EXERCISE – Set down, exactly as written, every line from the top of the records below to the line containing "Task: Click the gold coin icon under 积分余额", both ends included, and no others.

┄┄┄┄┄┄┄┄┄┄

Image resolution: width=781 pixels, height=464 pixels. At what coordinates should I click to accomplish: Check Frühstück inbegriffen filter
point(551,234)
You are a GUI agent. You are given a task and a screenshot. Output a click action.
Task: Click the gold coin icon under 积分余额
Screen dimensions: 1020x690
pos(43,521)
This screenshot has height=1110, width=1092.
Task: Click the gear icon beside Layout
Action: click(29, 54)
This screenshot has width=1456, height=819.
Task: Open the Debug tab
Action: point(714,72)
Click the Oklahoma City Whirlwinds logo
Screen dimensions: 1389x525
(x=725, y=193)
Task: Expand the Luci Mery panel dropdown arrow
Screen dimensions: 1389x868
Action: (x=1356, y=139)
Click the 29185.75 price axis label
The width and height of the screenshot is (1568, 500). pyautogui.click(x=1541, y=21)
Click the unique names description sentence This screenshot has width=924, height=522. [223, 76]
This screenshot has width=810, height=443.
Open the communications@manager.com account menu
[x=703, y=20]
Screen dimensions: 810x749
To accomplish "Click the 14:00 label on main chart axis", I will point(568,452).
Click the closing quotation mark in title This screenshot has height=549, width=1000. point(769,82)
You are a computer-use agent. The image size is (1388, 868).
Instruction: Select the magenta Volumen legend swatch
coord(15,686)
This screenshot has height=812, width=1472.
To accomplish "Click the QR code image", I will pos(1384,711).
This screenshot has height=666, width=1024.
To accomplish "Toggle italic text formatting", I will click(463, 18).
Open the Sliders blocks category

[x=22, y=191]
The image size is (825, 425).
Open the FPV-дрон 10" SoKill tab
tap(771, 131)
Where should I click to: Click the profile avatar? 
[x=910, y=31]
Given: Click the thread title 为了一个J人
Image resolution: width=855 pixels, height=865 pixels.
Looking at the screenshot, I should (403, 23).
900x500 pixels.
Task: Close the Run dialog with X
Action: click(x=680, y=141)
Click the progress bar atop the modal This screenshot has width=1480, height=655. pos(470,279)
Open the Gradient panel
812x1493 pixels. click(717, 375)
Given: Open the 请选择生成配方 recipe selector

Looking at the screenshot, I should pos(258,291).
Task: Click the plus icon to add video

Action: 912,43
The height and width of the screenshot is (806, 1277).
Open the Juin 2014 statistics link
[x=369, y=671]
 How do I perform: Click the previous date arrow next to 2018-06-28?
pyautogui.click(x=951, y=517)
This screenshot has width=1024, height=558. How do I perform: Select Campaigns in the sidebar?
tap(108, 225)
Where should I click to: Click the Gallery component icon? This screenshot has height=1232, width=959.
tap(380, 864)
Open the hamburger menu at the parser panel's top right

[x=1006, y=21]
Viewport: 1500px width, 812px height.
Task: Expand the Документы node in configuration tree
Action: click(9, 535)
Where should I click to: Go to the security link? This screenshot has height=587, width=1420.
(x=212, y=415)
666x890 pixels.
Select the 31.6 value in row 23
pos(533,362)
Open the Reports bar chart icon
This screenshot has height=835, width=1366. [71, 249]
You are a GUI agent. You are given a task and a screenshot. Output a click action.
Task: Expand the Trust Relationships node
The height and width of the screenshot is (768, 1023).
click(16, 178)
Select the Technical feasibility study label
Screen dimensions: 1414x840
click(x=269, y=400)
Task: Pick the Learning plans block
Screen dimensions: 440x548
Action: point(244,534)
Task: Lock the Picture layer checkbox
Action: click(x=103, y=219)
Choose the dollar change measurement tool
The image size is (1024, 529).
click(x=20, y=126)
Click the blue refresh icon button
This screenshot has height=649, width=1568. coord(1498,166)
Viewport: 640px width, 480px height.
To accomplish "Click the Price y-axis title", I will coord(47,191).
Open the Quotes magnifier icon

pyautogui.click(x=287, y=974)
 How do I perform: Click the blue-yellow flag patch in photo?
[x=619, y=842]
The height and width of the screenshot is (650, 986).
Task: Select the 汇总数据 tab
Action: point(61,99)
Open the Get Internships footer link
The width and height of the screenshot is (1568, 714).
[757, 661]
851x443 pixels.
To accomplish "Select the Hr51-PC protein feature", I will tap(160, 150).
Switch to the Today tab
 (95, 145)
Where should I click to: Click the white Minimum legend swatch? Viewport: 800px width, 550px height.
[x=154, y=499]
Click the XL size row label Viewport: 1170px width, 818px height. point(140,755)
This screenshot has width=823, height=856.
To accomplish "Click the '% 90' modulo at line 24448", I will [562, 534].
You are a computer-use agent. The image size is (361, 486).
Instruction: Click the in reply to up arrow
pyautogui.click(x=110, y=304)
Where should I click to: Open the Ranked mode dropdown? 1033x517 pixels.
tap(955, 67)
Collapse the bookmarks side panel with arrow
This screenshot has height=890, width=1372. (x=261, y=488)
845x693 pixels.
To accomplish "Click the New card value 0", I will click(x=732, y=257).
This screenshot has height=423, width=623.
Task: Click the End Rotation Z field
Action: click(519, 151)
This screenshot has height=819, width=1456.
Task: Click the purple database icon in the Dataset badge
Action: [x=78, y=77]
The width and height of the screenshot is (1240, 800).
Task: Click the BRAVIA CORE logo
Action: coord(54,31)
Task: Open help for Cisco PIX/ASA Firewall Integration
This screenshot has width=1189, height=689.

┄┄┄┄┄┄┄┄┄┄

RESPONSE AREA –
Image resolution: width=781 pixels, height=464 pixels. At what coordinates should I click to accomplish: Check Frühstück inbegriffen filter
point(551,234)
You are a GUI agent. You are given a task and a screenshot. Output a click action.
Task: Click the gold coin icon under 积分余额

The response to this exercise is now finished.